Uva ursi Leaf (Arctostaphylos uva ursi), also known as Bearberry, Kinnikinnick and Pinemat Manzanita, has a history of medicinal use dating back to the 2nd century. It is now grown all over the world but in the USA it is quite common. Ithas pretty little bell shaped or urn shaped flowers and red fruits.
It is frequently used in First American native smoking blends and one of its names, Kinnikinnick, is simply Algonquin for the word mixture!

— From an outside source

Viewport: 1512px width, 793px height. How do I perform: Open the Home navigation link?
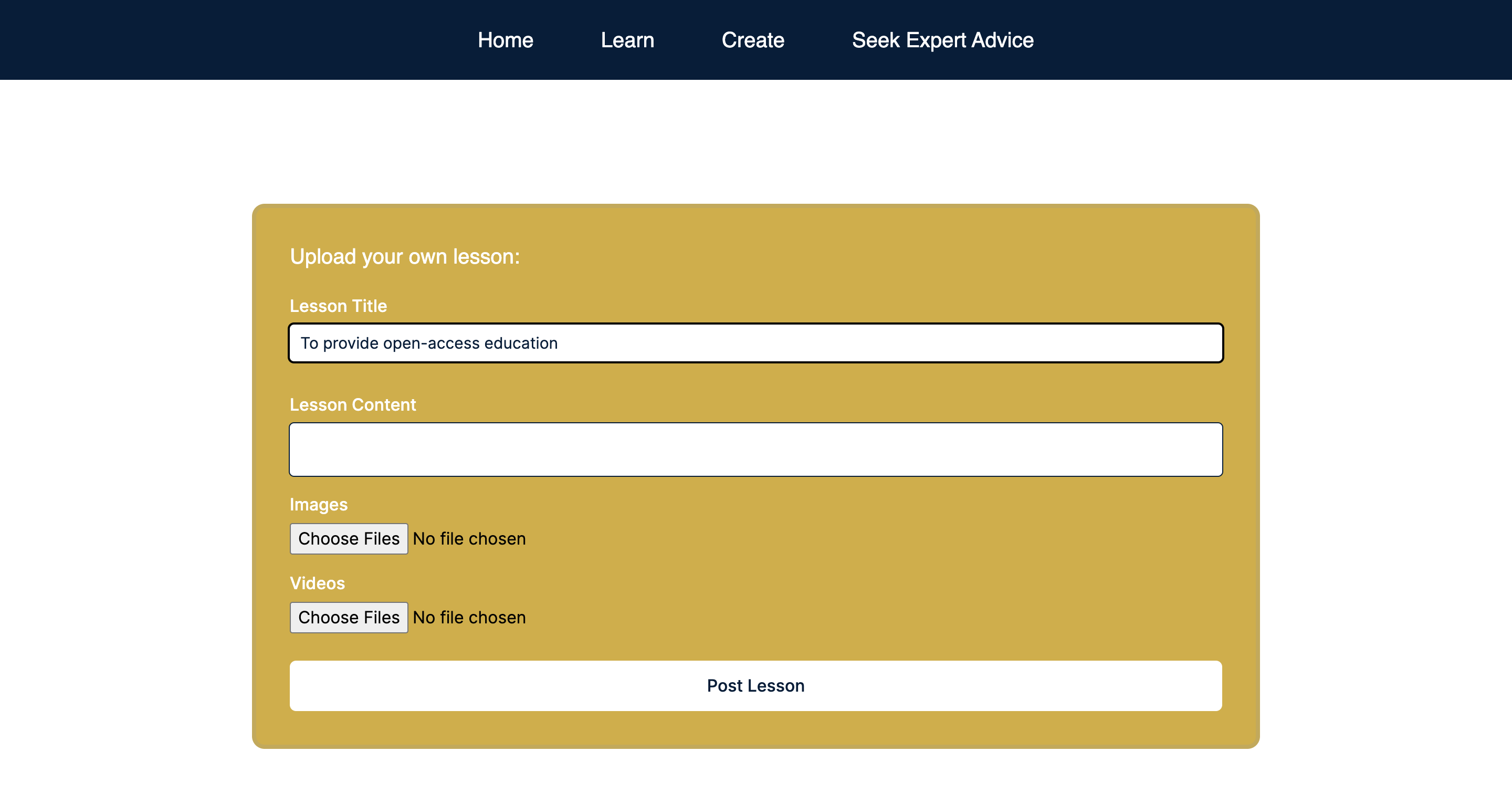tap(505, 40)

Traditional Uses & Constituents for Uva Ursi Leaf:-
Native Americans used it as a remedy for urinary tract infections; in fact, until the discovery of sulfa drugs and antibiotics, Uva ursi was the treatment of choice for such bladder and related infections. Cystitis and kidney stones have also been treated with Uva ursi.

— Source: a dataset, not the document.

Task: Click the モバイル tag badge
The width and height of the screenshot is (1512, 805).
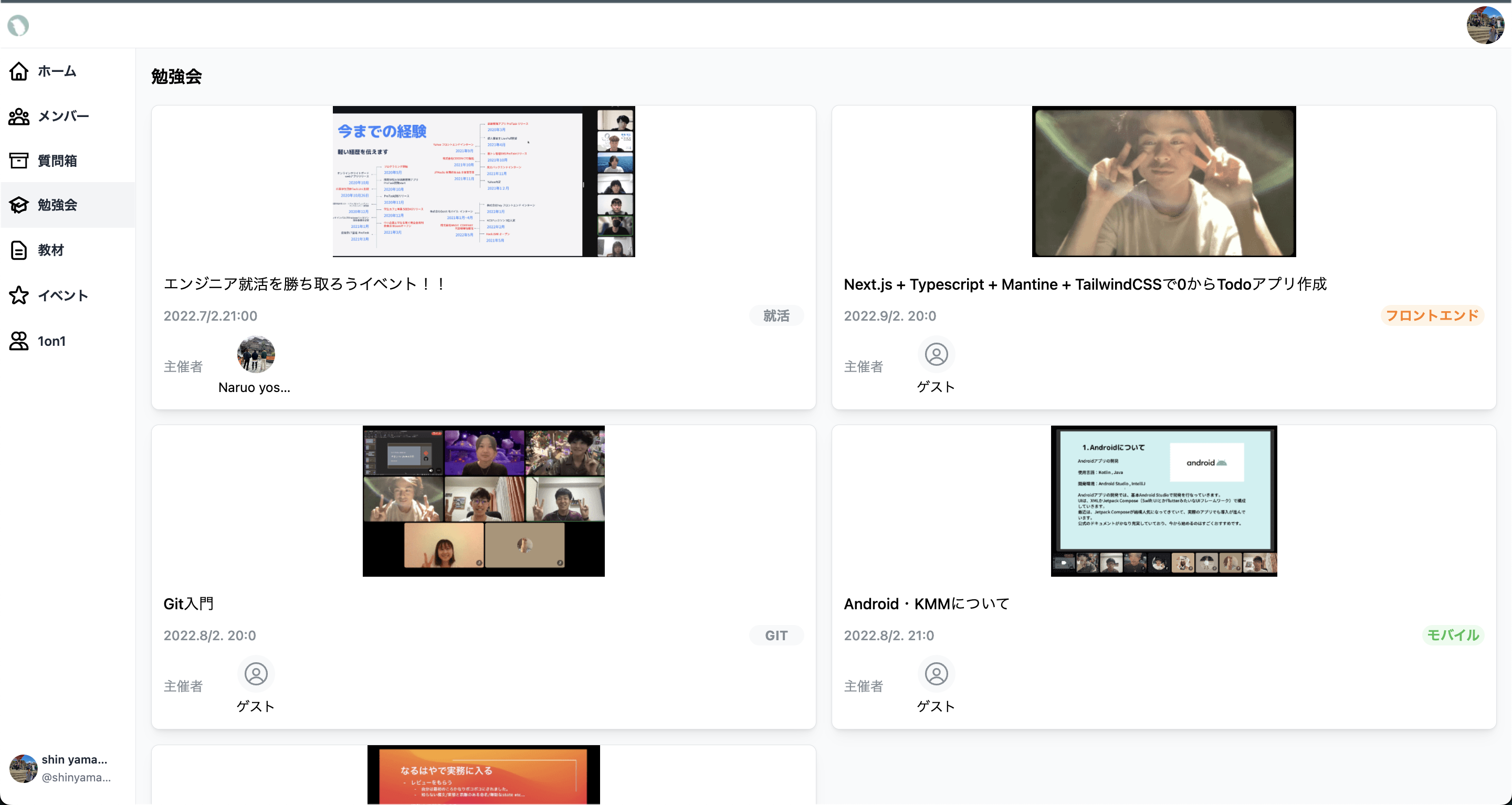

It is a diuretic and is astringent and also contains allantoin which is well known for its soothing and tissue-repairing properties. Externally, it has been used as an astringent wash for cuts and scrapes and applied topically in cases of muscle strain. Its astringency is useful in cases of diarrhoea.
Uva Ursi contains several chemicals, primarily hydroquinone and hydroquinone derivatives, that make it potentially useful for urinary conditions and is used to treat infections such as cystitis, urethritis and nephritis. The primary compound in Uva ursi is arbutin, the hydroquinone derivative. The stomach absorbs it and changes it into a substance which disinfects, is antimicrobial, and has astringent properties. Arubutin fights infection, soothes irritation, and reduces inflammation during urination.
The herb is considered relatively safe but there are occasional side effects such as increase heart rate, irritability, insomnia, and vomiting can occur while using uva ursi herb and women during pregnancy and immediately after the birth should not take it. Those with elevated blood pressure should also avoid its use.